Pixel coordinate grounding data

§ §

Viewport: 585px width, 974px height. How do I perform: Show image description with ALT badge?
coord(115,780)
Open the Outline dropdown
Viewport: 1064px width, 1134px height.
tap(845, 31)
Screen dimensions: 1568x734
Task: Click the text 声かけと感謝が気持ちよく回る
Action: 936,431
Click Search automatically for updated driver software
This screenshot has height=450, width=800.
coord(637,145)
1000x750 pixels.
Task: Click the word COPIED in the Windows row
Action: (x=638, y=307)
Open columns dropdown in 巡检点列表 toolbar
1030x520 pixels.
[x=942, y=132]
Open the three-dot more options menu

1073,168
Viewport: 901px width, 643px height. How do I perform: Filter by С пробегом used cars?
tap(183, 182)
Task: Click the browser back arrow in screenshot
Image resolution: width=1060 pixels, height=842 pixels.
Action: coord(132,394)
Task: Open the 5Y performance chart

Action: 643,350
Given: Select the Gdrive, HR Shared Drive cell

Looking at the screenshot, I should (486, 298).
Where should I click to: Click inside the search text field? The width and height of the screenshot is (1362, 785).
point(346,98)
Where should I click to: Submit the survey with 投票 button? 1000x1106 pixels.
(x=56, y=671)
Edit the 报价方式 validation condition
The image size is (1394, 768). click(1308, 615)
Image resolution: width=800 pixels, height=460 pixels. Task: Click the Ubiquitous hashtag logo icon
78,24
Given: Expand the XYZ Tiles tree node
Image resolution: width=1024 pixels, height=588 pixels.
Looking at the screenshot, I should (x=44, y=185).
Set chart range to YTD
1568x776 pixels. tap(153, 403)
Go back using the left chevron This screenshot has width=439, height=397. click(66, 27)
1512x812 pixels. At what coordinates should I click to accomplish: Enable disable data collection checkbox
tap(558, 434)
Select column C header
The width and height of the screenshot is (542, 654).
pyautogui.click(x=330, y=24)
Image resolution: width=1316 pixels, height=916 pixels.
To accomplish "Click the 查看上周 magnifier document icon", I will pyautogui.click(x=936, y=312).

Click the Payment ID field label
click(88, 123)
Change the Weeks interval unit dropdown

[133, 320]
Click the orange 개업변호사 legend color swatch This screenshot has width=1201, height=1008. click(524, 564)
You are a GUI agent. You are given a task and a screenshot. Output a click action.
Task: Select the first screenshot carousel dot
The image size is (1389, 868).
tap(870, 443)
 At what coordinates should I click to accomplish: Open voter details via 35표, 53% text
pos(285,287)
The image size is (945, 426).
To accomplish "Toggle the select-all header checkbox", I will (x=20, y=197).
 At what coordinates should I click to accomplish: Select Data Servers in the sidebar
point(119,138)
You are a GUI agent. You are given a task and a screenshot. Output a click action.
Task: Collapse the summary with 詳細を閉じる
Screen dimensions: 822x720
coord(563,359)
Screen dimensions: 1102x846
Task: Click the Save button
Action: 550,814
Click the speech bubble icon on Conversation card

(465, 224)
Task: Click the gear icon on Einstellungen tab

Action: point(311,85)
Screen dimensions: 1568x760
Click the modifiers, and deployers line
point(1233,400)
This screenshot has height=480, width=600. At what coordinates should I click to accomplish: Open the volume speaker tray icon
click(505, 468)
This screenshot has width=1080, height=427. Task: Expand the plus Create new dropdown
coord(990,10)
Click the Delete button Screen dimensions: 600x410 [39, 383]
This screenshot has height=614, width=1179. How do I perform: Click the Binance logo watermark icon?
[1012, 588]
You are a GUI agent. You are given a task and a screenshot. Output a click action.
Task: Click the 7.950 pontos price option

§ §

#### Exercise instructions
For the lines above, output exactly those from the line containing "1512x812 pixels. At" through the line containing "Image resolution: width=1316", and skip the others.

#### Answer below
1512x812 pixels. At what coordinates should I click to accomplish: Enable disable data collection checkbox
tap(558, 434)
Select column C header
The width and height of the screenshot is (542, 654).
pyautogui.click(x=330, y=24)
Image resolution: width=1316 pixels, height=916 pixels.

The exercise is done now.